Aside from this, I think that the idea grates against me because it tends to void the merit of the will involved in the individual man’s decision to sacrifice his life for another person. A man laid down his life for a woman? As well he ought to have, nothing significant done, his life was worth less anyways. Better to argue, I think, that men have a particular duty to sacrifice themselves in this way, and a particular nature that lends itself to the act (an argument that Kristor expounds upon very well, I might add).

Laura writes:

Polygamy, at some point in the distant past, may have arisen because of a shortage of men, but it has more often occurred when there was no shortage of men and has been the result of male competition unrestrained by any prohibitions against polygamy. I’m not sure why recognizing a biological aspect of this greater expendability of men requires approval of polygamy or limits the issue of male sacrifice to biological self-interest. Reducing male sacrifice in war, firefighting or the priesthood to biological survival would be like reducing marriage to mating. Yes, any Darwinian argument is grating when considered a complete explanation of human motivations.

John E. writes:

For what it’s worth, I should also have considered the unique role of a mother in the raising of children. This is another biological reality that speaks to the greater expendability of men than women, and it is always present in every society. A newborn baby has a much better chance at raw survival with only a mother than only a father.
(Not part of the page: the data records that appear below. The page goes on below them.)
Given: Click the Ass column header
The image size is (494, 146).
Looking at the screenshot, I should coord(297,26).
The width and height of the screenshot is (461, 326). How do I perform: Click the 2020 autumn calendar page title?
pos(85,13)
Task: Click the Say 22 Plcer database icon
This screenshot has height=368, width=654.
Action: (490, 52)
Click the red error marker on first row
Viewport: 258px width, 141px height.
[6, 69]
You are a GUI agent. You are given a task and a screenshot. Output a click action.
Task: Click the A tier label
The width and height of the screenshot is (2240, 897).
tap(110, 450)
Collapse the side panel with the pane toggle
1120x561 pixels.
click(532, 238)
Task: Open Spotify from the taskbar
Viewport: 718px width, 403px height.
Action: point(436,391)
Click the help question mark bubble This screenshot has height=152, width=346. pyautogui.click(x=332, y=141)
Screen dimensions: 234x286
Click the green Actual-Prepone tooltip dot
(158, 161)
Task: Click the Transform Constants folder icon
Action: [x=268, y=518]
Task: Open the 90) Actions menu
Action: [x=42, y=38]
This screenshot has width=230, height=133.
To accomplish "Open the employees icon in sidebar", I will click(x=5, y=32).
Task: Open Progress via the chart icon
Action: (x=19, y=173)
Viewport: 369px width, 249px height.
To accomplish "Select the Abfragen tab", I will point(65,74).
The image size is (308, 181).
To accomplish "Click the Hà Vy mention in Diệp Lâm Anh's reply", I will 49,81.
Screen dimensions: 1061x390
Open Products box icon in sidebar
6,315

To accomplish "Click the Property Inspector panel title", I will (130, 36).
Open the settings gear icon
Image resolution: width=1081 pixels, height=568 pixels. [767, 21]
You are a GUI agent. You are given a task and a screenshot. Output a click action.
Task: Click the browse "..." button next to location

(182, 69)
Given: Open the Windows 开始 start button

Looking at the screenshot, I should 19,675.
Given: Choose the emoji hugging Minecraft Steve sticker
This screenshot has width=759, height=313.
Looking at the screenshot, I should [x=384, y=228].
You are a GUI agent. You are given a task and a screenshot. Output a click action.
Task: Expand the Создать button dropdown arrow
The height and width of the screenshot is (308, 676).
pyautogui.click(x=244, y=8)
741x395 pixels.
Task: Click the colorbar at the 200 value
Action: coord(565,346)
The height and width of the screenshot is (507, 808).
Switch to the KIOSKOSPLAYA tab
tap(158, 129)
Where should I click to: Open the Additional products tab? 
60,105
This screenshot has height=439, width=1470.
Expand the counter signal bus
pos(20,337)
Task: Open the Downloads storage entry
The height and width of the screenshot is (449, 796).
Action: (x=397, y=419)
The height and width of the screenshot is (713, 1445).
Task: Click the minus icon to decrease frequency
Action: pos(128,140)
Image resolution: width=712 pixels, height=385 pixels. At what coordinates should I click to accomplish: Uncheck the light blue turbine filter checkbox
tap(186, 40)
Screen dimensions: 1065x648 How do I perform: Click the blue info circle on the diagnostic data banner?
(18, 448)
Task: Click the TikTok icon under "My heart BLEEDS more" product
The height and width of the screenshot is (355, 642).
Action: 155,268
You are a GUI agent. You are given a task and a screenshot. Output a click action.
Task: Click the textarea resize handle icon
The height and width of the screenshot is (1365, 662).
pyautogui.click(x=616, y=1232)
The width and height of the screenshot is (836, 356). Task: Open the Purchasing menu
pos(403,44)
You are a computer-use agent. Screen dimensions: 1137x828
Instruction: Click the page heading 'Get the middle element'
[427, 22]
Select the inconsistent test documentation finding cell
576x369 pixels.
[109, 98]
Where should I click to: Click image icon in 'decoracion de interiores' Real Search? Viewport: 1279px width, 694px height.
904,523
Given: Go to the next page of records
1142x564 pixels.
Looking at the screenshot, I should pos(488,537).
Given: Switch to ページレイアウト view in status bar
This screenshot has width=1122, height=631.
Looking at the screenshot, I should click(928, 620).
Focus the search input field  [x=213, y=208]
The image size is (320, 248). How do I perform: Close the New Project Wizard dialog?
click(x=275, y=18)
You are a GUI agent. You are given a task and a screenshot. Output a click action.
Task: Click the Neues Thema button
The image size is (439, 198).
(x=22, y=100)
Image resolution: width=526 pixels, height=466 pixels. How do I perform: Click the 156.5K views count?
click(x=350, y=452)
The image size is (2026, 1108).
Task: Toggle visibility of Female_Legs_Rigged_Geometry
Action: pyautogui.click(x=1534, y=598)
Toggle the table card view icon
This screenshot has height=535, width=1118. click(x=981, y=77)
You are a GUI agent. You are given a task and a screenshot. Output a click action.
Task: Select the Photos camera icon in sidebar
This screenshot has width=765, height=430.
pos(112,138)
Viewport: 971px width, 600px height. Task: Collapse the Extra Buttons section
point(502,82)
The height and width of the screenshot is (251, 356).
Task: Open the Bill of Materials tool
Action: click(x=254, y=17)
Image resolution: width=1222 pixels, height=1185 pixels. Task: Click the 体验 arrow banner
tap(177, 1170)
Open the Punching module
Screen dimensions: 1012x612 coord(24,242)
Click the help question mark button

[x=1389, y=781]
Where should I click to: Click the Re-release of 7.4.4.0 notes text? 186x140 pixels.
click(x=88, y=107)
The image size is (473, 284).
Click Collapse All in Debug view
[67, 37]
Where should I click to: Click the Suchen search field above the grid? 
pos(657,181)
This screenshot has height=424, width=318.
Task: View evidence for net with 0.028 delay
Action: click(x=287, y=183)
The fact that very few men are needed relative to the number of women in order to propagate is not the only biological argument for the expendability of men.

Laura writes:

As an argument focused on survival, the baby is just as dependent on male protection.  The newborn baby in primitive conditions does not necessarily have a better chance of survival with just a mother. She can’t fend for herself or protect offspring from serious danger. However, one man could conceivably provide protection to more than one mother.

When we talk of expendability, we’re assuming conditions of dire survival. In normal conditions, any given individual is expendable in the sense we mean. Both men and women are expendable.